Real estate appreciation: $0.
10. Business Assets
No equity investments or business stakes have been publicly documented for Clark at this stage of her career. Her Caitlin Clark Foundation is a charitable organization, not a commercial asset.
Business assets: $0.
11. Wealth Management
None reported. Default: $0.
Wealth Management: $0.
Net Worth Waterfall
| Line Item | Amount |
|---|---|
| College NIL earnings (2022-2024, gross) | +$3.1M |
| WNBA salary and bonuses (2024-2026, gross) | +$0.7M |
| Nike deal (2024-2026, gross) | +$10M |
| Secondary endorsements – Gatorade, State Farm, Wilson, Panini, others (gross) | +$37M |
| Less: representation (15%, Excel Sports Management) | -$7.7M |
| Less: tax (40% effective, Indiana state + federal) | -$17.2M |
| Less: lifestyle burn | -$1.5M |
| Real estate appreciation | $0 |
| Business assets | $0 |
| Wealth Management | $0 |
| Total Net Worth | ~$24.4M → $25M |
Our calculation: $25 Million.
Why Our Figure Is Higher Than Consensus
Celebrity Net Worth places Clark at $10M. Our independent build produces $25M – two and a half times that figure. The gap comes down to one thing: CNW and most other estimates appear to have been set in 2024, before her full endorsement portfolio was running at scale. Sportico documented $11.1M in total earnings in 2024 and $16.1M in 2025. After 40% tax and 15% representation, those two years alone net approximately $14M. Add her college NIL earnings and her 2026 income and the math simply cannot land at $10M. CNW’s figure is stale. Our $25M reflects the full documented earnings picture through mid-2026.

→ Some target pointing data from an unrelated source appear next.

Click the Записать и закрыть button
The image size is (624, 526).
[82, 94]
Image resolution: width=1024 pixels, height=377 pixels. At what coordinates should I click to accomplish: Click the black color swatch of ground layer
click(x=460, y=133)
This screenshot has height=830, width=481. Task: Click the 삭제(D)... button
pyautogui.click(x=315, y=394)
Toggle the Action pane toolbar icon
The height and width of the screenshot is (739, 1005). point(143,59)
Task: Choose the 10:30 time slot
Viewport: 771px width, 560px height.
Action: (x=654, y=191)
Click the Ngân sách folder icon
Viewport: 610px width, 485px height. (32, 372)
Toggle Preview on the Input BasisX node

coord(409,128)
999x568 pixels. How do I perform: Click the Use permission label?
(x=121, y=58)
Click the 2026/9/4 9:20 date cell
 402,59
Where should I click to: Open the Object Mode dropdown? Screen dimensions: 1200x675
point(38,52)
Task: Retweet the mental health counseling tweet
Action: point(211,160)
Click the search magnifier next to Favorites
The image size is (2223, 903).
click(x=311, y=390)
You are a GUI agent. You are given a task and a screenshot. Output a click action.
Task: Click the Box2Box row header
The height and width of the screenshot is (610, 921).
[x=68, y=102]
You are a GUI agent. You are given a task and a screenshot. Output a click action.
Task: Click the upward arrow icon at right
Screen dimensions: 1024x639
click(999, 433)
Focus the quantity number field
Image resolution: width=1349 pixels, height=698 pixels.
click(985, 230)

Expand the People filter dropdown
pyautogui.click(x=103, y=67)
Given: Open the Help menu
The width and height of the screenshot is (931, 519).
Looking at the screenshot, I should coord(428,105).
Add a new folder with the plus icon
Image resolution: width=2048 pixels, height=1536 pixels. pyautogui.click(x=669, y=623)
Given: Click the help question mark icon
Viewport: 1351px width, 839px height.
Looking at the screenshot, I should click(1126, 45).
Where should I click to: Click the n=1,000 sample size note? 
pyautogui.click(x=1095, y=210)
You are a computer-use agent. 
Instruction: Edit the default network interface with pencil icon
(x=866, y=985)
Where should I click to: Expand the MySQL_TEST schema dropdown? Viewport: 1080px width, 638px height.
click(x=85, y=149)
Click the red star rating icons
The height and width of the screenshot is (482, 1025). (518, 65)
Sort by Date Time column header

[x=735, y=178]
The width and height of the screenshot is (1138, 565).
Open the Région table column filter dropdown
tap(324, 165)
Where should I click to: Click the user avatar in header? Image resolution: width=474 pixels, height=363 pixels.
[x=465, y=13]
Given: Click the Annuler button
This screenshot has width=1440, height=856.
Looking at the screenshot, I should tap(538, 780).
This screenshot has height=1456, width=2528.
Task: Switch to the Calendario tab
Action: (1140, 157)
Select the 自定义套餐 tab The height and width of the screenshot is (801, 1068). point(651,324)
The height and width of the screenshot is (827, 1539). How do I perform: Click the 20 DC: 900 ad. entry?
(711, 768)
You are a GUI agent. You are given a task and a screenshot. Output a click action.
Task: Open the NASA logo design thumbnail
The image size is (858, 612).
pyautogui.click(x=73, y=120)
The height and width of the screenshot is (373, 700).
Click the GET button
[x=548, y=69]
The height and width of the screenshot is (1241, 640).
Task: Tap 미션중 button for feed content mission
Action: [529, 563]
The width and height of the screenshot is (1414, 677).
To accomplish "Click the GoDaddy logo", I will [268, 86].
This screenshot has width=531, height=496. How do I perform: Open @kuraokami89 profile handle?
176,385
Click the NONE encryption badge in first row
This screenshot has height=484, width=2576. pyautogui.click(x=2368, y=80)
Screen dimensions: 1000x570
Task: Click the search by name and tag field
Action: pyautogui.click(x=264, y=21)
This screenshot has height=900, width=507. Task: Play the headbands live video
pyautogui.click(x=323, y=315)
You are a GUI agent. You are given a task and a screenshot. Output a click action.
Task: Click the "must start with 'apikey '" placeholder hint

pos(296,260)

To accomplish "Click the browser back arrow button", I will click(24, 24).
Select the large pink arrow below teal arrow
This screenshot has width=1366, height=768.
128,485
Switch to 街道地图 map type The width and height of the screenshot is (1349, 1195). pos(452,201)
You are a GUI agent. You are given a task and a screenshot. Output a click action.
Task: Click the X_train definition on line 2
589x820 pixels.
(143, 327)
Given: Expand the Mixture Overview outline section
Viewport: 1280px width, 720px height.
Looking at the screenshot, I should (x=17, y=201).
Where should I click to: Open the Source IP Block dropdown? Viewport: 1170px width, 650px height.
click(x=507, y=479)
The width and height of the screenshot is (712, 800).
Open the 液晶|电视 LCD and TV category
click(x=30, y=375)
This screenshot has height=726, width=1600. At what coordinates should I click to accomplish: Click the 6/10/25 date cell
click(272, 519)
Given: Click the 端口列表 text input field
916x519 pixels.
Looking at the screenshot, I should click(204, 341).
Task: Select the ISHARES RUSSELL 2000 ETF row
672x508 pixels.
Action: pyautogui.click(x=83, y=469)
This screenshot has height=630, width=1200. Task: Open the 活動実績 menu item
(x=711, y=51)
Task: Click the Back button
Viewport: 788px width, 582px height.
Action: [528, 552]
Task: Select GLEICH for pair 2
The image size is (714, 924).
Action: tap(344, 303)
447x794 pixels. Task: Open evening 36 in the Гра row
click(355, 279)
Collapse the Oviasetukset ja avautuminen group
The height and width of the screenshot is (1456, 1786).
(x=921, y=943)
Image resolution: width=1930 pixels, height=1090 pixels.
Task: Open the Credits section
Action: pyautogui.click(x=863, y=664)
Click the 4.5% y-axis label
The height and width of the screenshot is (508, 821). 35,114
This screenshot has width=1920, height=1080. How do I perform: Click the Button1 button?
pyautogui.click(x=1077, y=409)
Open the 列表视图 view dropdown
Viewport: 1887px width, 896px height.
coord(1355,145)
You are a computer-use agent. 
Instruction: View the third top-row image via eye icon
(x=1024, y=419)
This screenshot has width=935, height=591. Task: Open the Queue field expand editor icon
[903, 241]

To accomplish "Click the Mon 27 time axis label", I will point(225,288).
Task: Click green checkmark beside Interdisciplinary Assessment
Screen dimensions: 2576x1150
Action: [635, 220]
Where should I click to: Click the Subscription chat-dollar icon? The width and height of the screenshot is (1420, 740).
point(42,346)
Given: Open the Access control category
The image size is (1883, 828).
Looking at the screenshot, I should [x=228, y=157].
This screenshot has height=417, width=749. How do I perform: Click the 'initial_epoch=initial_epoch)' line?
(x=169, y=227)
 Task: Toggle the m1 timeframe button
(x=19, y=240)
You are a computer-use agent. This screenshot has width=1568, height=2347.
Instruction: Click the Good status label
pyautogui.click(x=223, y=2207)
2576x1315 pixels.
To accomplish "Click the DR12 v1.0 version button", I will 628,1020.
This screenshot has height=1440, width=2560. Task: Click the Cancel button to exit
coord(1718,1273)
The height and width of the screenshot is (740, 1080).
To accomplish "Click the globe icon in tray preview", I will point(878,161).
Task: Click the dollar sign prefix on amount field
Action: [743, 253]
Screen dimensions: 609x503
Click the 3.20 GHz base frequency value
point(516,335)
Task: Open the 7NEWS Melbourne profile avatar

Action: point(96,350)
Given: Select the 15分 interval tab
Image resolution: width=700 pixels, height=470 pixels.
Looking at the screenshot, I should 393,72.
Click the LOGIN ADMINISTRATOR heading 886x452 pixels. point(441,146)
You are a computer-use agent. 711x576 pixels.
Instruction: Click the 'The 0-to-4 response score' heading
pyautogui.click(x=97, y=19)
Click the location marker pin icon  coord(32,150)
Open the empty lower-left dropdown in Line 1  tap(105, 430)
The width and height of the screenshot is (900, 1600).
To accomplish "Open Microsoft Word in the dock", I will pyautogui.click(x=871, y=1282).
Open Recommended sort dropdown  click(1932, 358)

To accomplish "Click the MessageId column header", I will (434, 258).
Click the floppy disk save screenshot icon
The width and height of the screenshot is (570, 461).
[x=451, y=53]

The Most Underpaid Athlete in Professional Sports
For two seasons, Caitlin Clark was paid $78,066 by the Indiana Fever while generating what economists estimated was hundreds of millions of dollars in value for the league, its franchises, its television partners, and its sponsors. The Fever’s valuation rose 273% in a single year. WNBA franchise values across the league rose 180%. The new media rights deal – worth $200M annually against the prior $33M – was agreed upon before her first professional game was played. Her WNBA salary accounted for 0.7% of her total earnings in 2025. The new CBA’s EPIC provision is a partial correction, and free agency will eventually let the market price her properly. What she has built off the court in two years – $25M in net worth before a single shoe royalty dollar has landed – is the foundation of something that has barely started.